* _GIVEN REQUEST_
Update the records starting at the line that contains "This screenshot has width=1455, height=476." and ending at the line that contains "Action: [164, 105]", changing "chart axis" to "horizontal axis" and leaving the rest of those lines unchanged.

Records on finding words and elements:
################

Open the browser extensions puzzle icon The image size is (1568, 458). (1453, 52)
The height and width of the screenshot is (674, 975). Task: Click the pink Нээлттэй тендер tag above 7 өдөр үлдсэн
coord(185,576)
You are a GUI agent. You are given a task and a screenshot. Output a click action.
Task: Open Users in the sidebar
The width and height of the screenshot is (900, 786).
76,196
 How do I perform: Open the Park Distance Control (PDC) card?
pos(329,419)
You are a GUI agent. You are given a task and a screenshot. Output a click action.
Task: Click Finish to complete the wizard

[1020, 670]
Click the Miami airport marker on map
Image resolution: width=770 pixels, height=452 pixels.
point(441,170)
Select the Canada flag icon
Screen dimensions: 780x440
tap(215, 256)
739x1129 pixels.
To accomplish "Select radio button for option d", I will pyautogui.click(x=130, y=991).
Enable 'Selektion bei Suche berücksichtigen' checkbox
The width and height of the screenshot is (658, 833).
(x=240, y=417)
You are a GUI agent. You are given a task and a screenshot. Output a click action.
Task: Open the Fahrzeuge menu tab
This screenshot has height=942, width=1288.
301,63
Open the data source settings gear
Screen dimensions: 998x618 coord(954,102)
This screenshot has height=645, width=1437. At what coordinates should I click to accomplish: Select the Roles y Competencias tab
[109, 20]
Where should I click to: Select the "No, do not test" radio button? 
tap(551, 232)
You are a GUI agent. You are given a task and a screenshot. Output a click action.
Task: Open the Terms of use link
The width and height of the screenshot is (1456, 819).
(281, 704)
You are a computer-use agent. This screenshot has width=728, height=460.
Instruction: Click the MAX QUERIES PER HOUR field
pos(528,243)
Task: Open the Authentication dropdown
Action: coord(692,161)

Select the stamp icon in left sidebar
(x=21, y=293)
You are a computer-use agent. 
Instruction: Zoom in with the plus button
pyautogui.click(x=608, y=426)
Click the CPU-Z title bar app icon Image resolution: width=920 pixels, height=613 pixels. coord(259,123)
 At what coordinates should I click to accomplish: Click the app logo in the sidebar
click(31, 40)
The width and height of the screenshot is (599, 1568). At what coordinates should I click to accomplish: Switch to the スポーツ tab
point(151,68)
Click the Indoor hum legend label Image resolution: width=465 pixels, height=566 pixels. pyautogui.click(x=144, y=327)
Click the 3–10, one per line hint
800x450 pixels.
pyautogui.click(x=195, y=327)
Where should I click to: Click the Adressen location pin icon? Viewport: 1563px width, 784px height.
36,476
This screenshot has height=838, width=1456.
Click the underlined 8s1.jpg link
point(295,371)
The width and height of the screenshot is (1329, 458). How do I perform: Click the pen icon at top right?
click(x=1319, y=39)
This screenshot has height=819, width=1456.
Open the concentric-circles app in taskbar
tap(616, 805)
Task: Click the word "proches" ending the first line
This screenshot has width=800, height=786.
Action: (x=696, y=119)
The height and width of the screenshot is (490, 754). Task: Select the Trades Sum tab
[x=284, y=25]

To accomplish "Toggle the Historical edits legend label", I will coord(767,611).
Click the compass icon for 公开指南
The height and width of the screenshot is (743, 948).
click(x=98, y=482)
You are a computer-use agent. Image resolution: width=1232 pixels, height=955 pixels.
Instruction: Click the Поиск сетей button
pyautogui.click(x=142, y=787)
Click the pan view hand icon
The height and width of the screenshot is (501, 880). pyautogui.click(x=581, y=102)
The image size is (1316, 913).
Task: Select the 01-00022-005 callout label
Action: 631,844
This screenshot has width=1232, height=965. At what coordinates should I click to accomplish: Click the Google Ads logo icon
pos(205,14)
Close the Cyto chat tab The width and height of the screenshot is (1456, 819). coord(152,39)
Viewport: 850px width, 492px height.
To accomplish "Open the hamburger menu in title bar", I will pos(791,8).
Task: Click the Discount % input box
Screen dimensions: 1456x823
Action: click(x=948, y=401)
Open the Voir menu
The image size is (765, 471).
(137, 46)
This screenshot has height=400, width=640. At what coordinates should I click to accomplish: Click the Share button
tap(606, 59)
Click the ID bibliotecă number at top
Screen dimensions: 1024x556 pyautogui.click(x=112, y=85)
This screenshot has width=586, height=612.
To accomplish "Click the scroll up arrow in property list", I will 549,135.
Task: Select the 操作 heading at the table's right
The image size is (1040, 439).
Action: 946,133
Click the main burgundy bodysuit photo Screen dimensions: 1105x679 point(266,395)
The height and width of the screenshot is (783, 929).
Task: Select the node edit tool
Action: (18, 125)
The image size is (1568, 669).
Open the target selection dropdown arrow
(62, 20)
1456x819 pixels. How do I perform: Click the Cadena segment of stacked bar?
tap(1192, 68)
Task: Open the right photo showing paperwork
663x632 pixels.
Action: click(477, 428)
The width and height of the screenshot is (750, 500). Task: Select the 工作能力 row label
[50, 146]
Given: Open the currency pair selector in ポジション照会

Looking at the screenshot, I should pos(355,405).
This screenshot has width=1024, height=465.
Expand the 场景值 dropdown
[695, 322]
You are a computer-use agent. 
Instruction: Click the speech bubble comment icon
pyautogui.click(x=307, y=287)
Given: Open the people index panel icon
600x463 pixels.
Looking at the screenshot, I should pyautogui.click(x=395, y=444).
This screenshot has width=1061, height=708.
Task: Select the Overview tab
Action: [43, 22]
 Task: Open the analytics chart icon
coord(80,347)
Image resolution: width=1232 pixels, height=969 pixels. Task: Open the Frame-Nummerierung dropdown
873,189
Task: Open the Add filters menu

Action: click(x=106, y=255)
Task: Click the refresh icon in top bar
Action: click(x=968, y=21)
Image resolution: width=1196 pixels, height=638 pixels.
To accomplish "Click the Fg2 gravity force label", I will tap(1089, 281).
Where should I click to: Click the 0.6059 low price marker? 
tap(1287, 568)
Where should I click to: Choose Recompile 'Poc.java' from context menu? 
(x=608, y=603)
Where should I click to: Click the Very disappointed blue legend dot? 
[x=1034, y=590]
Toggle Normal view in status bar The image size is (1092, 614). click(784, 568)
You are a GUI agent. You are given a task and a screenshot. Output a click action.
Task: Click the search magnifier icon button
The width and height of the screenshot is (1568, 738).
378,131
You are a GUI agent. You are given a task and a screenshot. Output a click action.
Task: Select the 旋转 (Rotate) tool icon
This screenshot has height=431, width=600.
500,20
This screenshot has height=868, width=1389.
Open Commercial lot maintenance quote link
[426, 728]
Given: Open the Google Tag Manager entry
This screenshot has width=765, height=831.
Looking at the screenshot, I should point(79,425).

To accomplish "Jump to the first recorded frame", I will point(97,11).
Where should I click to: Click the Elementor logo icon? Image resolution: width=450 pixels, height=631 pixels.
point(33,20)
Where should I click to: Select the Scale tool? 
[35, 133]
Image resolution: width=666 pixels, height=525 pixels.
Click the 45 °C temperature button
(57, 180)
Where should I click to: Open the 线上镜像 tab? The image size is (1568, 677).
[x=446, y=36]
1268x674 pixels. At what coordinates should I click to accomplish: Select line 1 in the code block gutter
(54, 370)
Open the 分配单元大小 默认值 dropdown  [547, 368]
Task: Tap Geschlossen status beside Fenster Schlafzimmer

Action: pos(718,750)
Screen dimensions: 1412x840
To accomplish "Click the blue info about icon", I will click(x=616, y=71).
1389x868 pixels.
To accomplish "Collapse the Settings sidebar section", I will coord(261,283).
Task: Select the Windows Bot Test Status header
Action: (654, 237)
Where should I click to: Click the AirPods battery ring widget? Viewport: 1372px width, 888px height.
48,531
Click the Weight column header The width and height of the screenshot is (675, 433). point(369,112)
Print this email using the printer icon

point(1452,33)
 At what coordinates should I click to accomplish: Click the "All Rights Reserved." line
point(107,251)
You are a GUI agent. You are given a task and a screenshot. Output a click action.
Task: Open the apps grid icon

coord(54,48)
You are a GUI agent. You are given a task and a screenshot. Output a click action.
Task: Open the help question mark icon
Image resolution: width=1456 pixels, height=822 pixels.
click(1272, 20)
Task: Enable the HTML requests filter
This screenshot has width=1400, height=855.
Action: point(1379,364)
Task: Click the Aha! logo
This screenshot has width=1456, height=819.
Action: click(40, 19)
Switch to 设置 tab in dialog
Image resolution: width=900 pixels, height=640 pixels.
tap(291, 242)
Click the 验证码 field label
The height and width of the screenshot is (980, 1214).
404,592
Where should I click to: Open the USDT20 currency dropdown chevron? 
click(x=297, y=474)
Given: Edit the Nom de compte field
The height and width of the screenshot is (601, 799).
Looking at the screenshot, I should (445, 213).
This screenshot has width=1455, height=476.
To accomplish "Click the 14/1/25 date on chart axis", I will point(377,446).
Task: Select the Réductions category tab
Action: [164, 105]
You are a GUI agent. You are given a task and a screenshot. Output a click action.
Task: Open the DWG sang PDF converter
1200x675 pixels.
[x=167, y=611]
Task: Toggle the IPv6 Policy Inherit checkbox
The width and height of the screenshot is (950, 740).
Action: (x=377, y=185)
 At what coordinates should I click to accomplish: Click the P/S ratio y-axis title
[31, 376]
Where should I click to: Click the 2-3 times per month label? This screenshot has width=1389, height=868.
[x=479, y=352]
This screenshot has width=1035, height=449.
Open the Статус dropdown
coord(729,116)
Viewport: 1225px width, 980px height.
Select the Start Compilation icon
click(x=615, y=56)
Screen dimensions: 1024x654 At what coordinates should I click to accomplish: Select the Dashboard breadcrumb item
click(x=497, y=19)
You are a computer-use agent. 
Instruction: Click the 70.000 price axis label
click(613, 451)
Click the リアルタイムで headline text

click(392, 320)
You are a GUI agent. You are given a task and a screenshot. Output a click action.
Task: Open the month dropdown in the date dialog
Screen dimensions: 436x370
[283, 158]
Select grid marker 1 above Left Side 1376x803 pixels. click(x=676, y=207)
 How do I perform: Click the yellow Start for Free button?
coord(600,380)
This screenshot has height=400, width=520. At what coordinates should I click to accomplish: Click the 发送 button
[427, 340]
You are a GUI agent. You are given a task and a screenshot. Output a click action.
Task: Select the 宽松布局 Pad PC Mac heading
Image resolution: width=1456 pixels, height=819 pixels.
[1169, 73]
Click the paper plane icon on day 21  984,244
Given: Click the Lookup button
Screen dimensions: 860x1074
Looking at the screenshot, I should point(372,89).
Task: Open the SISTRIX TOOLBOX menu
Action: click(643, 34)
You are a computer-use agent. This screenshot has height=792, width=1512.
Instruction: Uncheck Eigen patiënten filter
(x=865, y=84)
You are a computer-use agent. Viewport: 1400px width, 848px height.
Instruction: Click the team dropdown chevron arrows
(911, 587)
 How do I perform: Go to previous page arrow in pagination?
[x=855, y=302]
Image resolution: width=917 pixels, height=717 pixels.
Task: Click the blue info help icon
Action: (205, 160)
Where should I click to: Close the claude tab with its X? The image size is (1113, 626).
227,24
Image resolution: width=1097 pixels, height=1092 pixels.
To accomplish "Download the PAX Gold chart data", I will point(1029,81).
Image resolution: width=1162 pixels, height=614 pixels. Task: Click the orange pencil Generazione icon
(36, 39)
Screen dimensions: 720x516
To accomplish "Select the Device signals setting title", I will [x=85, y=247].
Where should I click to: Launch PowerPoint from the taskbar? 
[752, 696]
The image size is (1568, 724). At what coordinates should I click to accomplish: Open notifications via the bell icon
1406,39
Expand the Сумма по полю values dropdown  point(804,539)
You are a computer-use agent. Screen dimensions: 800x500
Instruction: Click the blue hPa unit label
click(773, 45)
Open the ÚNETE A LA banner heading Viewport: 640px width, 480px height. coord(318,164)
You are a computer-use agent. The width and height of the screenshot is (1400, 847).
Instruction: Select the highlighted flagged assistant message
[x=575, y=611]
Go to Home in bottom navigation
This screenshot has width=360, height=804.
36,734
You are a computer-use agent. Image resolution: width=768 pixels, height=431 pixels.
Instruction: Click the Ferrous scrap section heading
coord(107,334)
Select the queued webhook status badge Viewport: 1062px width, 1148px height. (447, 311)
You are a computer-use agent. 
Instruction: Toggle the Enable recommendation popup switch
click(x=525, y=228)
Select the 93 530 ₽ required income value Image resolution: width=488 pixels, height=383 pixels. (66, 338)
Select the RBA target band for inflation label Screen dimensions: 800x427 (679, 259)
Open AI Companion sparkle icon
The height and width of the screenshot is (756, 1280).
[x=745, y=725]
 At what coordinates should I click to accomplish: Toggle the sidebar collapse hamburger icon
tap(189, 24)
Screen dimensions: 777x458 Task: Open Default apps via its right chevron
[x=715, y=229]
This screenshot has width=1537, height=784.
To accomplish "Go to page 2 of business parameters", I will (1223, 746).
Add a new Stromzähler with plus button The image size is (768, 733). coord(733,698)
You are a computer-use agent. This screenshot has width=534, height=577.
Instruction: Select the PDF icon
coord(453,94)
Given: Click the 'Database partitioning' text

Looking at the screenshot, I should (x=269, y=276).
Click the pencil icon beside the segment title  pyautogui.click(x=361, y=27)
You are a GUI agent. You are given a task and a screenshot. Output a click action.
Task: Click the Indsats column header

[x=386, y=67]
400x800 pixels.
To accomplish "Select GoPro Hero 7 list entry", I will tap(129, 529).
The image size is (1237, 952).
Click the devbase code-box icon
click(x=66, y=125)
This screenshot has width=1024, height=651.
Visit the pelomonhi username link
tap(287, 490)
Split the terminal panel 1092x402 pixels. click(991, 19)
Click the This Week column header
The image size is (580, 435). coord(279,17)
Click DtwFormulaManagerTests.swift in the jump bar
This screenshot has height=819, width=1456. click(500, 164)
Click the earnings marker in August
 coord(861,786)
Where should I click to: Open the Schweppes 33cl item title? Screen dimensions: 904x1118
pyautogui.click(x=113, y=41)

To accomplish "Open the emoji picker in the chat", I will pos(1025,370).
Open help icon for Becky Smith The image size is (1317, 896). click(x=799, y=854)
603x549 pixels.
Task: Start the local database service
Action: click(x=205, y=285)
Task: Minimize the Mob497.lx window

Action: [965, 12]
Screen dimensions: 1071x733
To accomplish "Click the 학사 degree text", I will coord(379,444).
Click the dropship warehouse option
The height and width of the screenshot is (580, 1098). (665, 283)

################

* _SOLUTION FOR THIS PROBLEM_
This screenshot has width=1455, height=476.
To accomplish "Click the 14/1/25 date on horizontal axis", I will point(377,446).
Task: Select the Réductions category tab
Action: [164, 105]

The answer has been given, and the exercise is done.